(Reading passage begins)
Set your API keys as environment variables:

export TPDB_API_KEY="your-tpdb-api-key"

Edit configuration files in config/:

  • goondex.yml - Runtime settings (database path, cache dir, timeouts)
  • metadata.yml - Field strategies (MERGE/OVERWRITE/IGNORE)
  • source.yml - Scraper sources and priorities

Usage

Quick Start

# 1. Set your TPDB API key
export TPDB_API_KEY="your-api-key-here"

# 2. Import some data from ThePornDB
./bin/goondex import performer "Riley Reid"
./bin/goondex import studio "Brazzers"
./bin/goondex import scene "Big Wet Butts"

# 3. Search your local database
./bin/goondex performer-search "Riley"
./bin/goondex studio-search "Brazzers"
./bin/goondex scene-search "Big Wet"

All Commands

Import from ThePornDB (requires TPDB_API_KEY):

./bin/goondex import performer [query]  # Import performers
./bin/goondex import studio [query]     # Import studios
./bin/goondex import scene [query]      # Import scenes (+ performers, tags, studio)

Search Local Database:

./bin/goondex performer-search [query]  # Search performers
./bin/goondex studio-search [query]     # Search studios
./bin/goondex scene-search [query]      # Search scenes

Other:

./bin/goondex version                   # Show version
./bin/goondex --help                    # Show help

See CLI Reference for complete documentation.

Database Schema

  • performers: id, name, aliases, nationality, country, gender, images, bio
  • studios: id, name, parent_id, images, description
  • tags: id, name
  • scenes: id, title, code, date, studio_id, description, images, director, url
  • scene_performers: junction table for scenes ↔ performers
  • scene_tags: junction table for scenes ↔ tags

Documentation

Comprehensive documentation is available in the docs/ directory:

Roadmap

v0.1.x (Current)

  • CLI search commands
  • SQLite stores for all entities
  • TPDB scraper implementation with real API integration
  • Import commands (performer, studio, scene)
  • Comprehensive documentation
  • Image cache

v0.2.x

  • Identify/import commands
  • TUI list + preview
  • Alias normalization
  • Full-text search (FTS5)

v0.3.x

  • Daemon (goondexd) with schedules
  • Incremental updates
  • Duplicate scene detection
  • Preview sprite generation

v0.4.x

  • Plugin scrapers
  • Headless HTTP API
  • Web UI

Development

# Run tests (when available)
(Reading passage ends)
#### Job:
Continue the Goondex README after its last line.
(Data section begins)
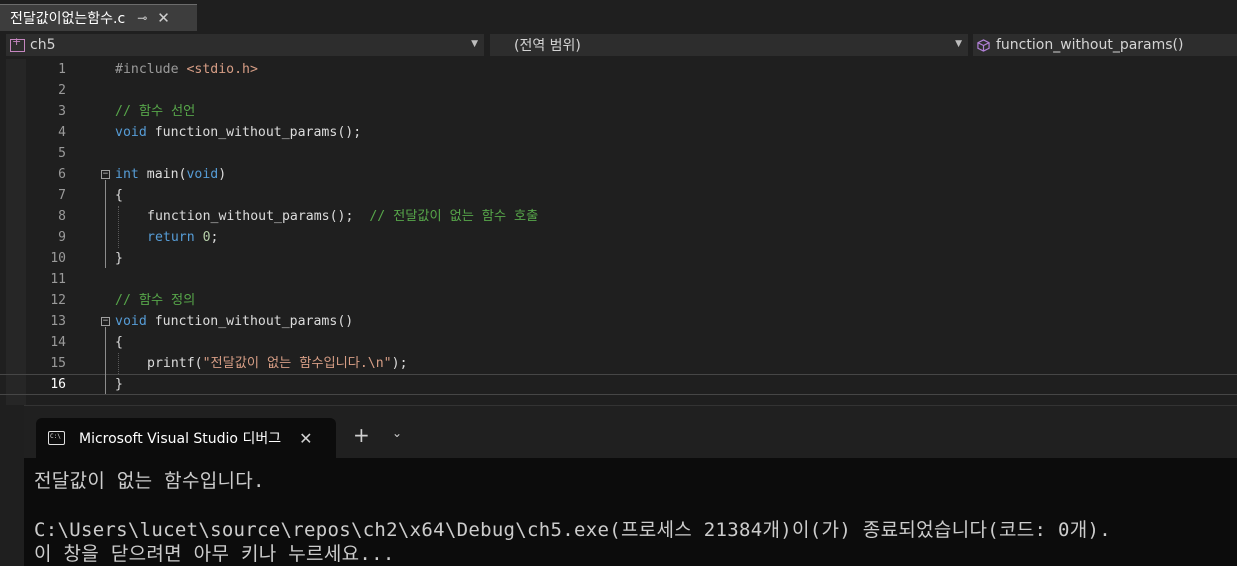 The height and width of the screenshot is (566, 1237). I want to click on scope-label: (전역 범위), so click(548, 46).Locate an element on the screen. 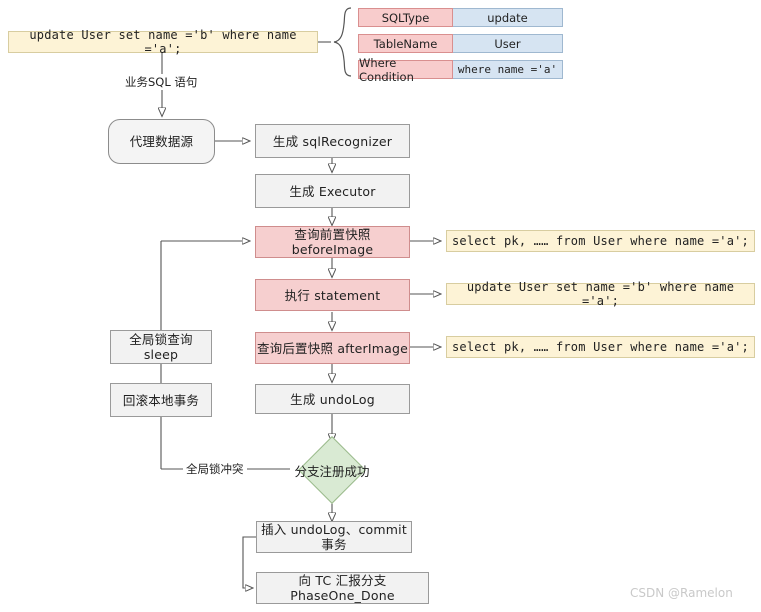 The width and height of the screenshot is (761, 612). table-key-sqltype: SQLType is located at coordinates (406, 18). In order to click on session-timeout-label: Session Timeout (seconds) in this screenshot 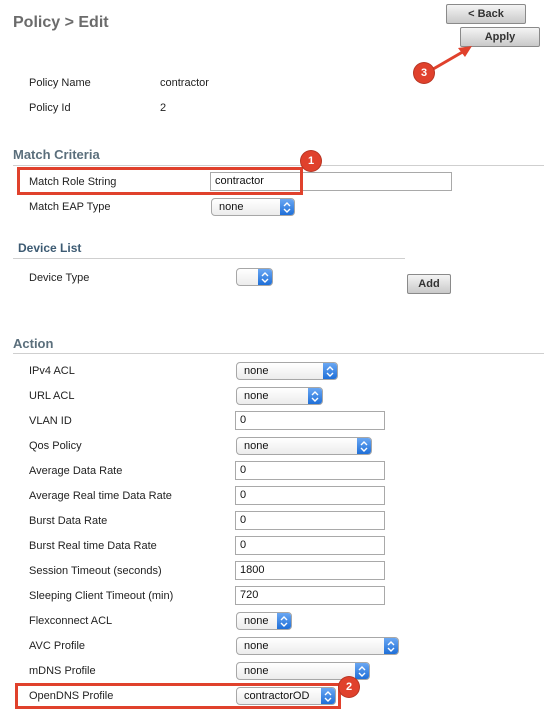, I will do `click(96, 571)`.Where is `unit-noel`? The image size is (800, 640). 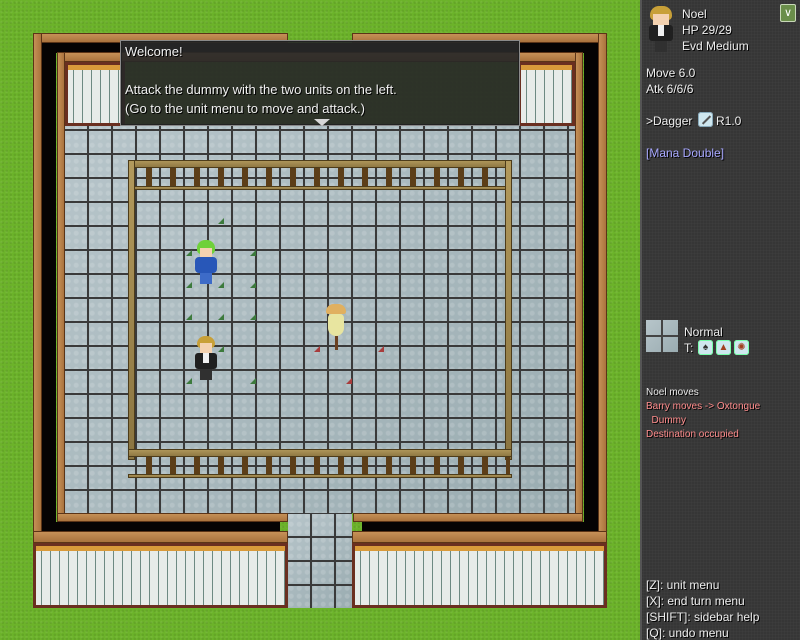
unit-noel is located at coordinates (206, 358). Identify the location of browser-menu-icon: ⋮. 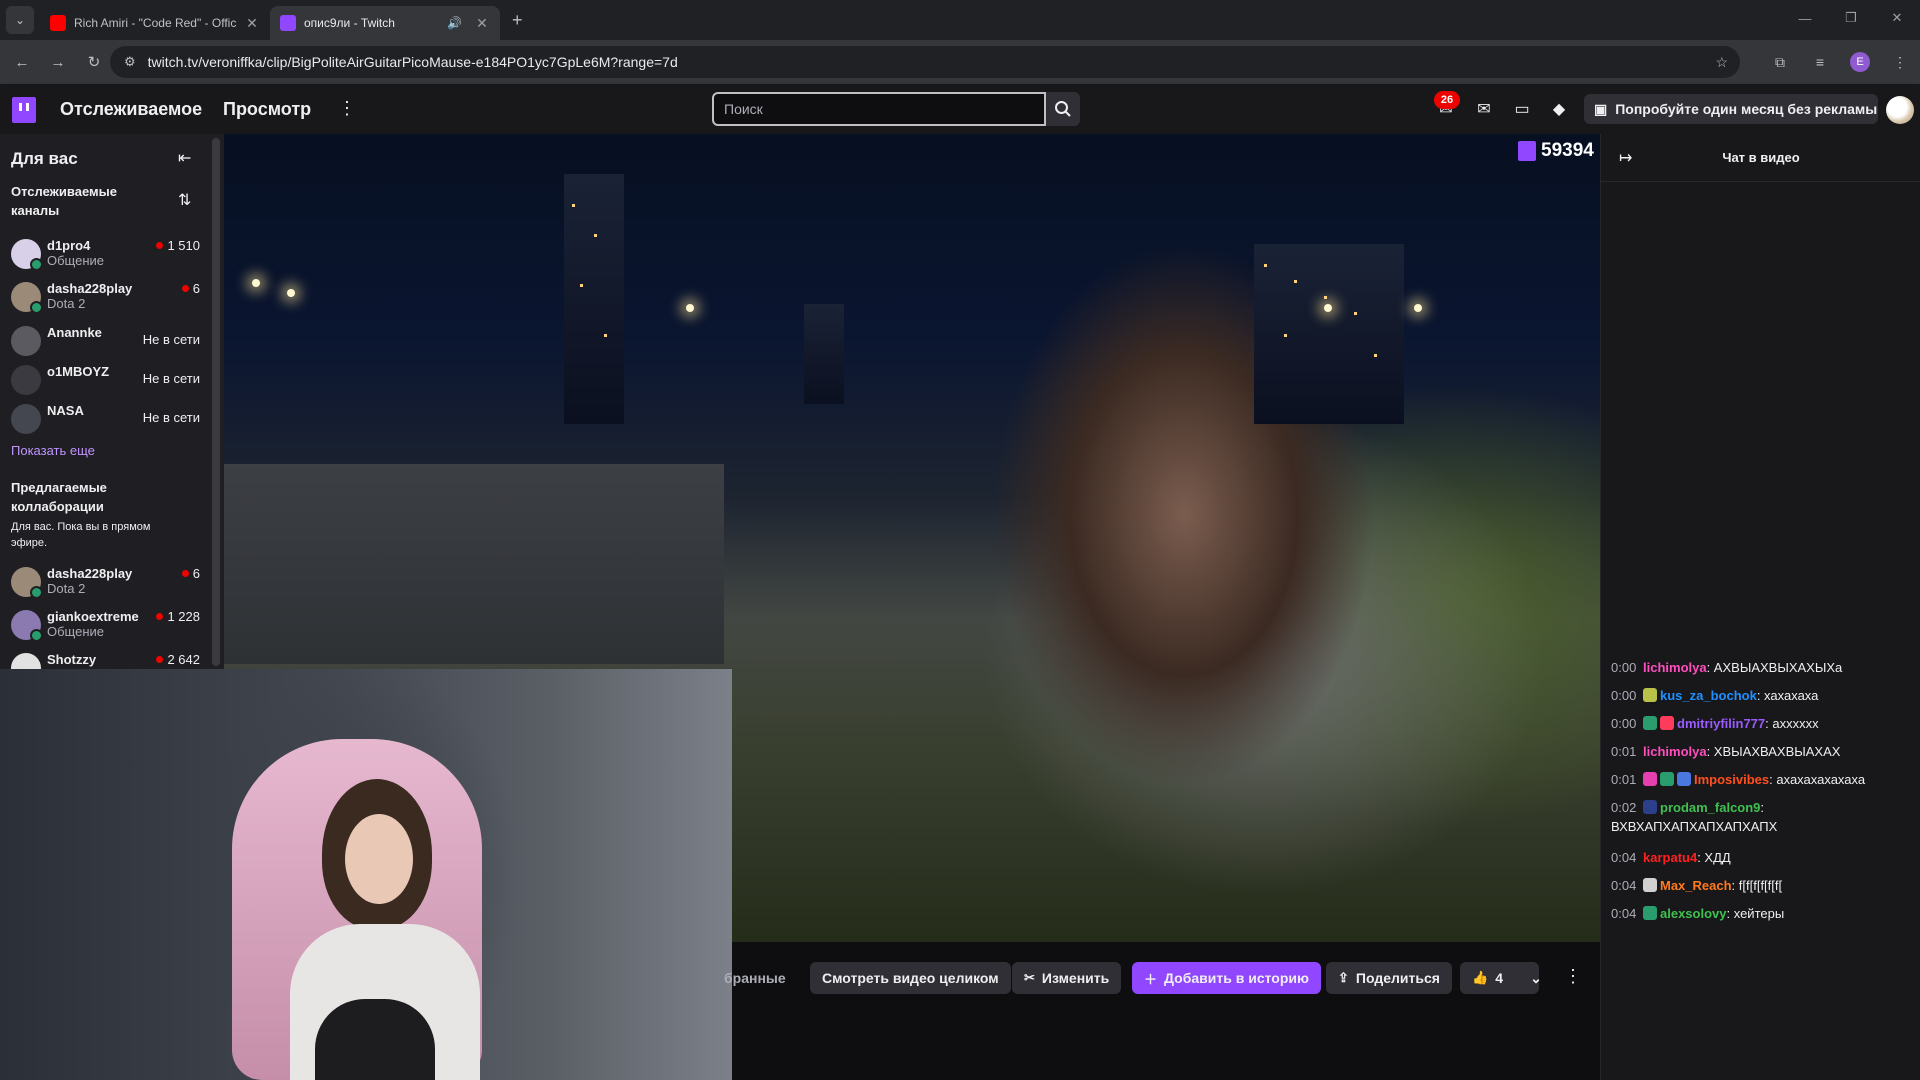
(1900, 62).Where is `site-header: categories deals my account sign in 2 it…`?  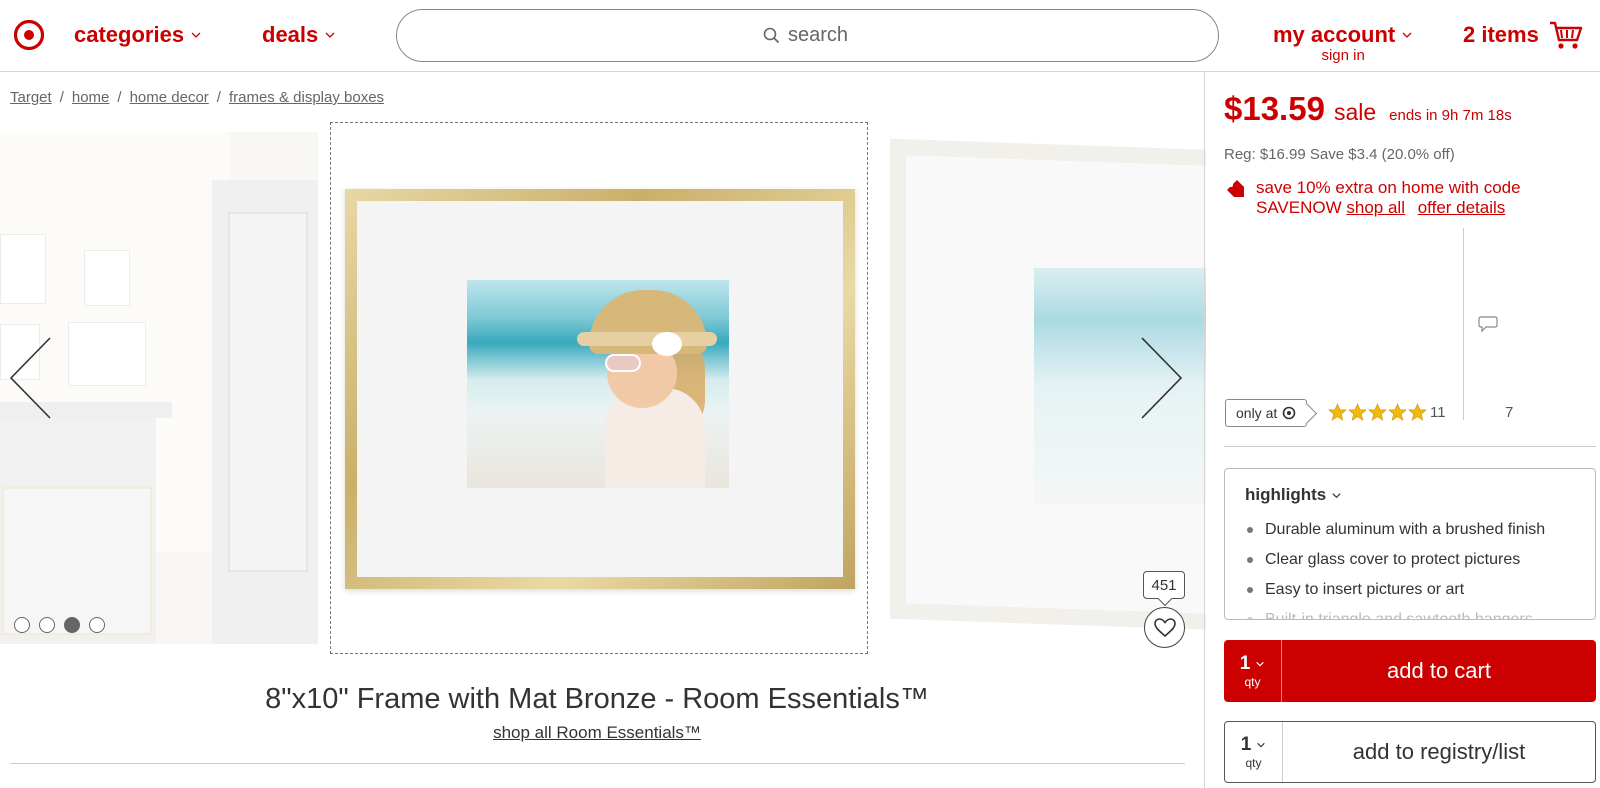 site-header: categories deals my account sign in 2 it… is located at coordinates (800, 36). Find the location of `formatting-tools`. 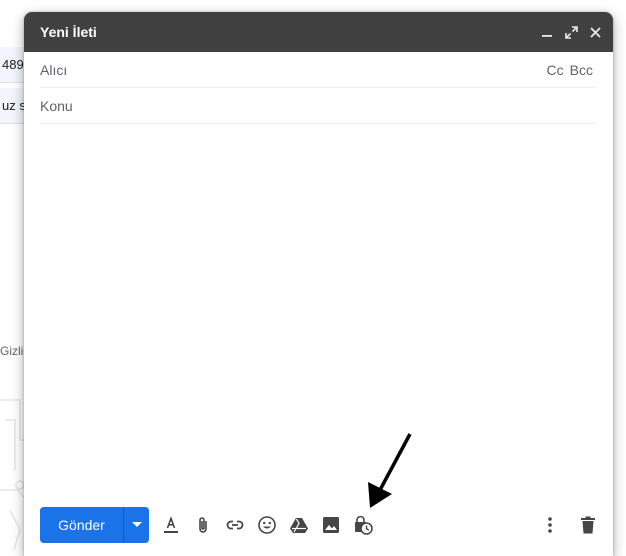

formatting-tools is located at coordinates (267, 525).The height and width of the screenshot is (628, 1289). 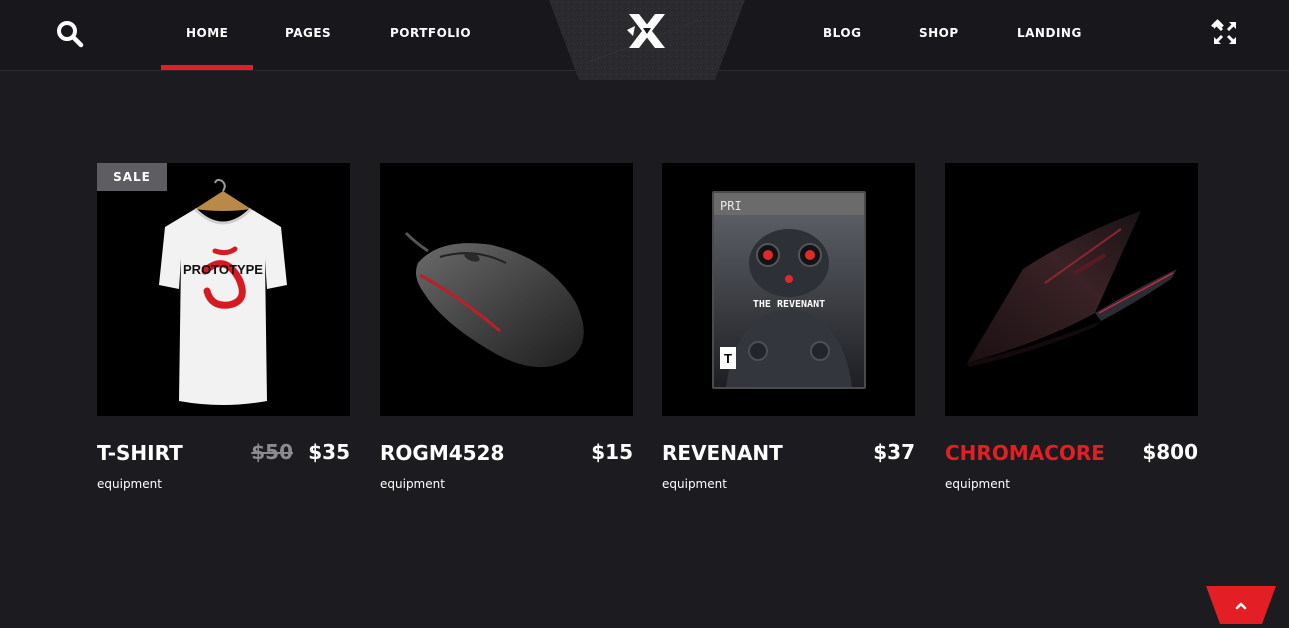 I want to click on site-header: HOME PAGES PORTFOLIO BLOG SHOP LANDING, so click(x=644, y=40).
(Data section ends)
#### Your response:
go test ./...

# Build for development
go build -o bin/goondex ./cmd/goondex

# Run without installing
go run ./cmd/goondex performer-search "test"

Scripts

  • source scripts/env.sh - Pin Go caches inside the repo (recommended before building)
  • source scripts/load-env.sh - Load API keys from .env.local (or .env) without hardcoding them
  • scripts/build.sh - Build the CLI (bin/goondex)
  • ADDR=localhost:8788 scripts/run.sh - Build (if needed) and start the web UI
  • scripts/test.sh - Run go test ./cmd/... ./internal/...

Building & Rebuilding the CLI

The Goondex binary is not rebuilt automatically—whenever you change Go files (especially under cmd/goondex or internal/*), rebuild before re-running commands.

# Clean out any previous binary (prevents running stale code)
rm -f goondex bin/goondex

# Build the latest CLI
go build -o goondex ./cmd/goondex

After rebuilding, rerun ./goondex (or the binary under bin/) so new commands like import all become available. Repeat the build whenever:

  • You pull new commits (e.g., moving to v0.1.0-dev5)
  • CLI command definitions change
  • Shared packages under internal/ are modified
  • You switch Go versions or modules are updated (go mod tidy, go get, etc.)

Contributing

This is a personal project, but contributions are welcome! Please open an issue before submitting large changes.

License

[Your License Here]

Acknowledgments

Inspired by Stash and its metadata identification flow.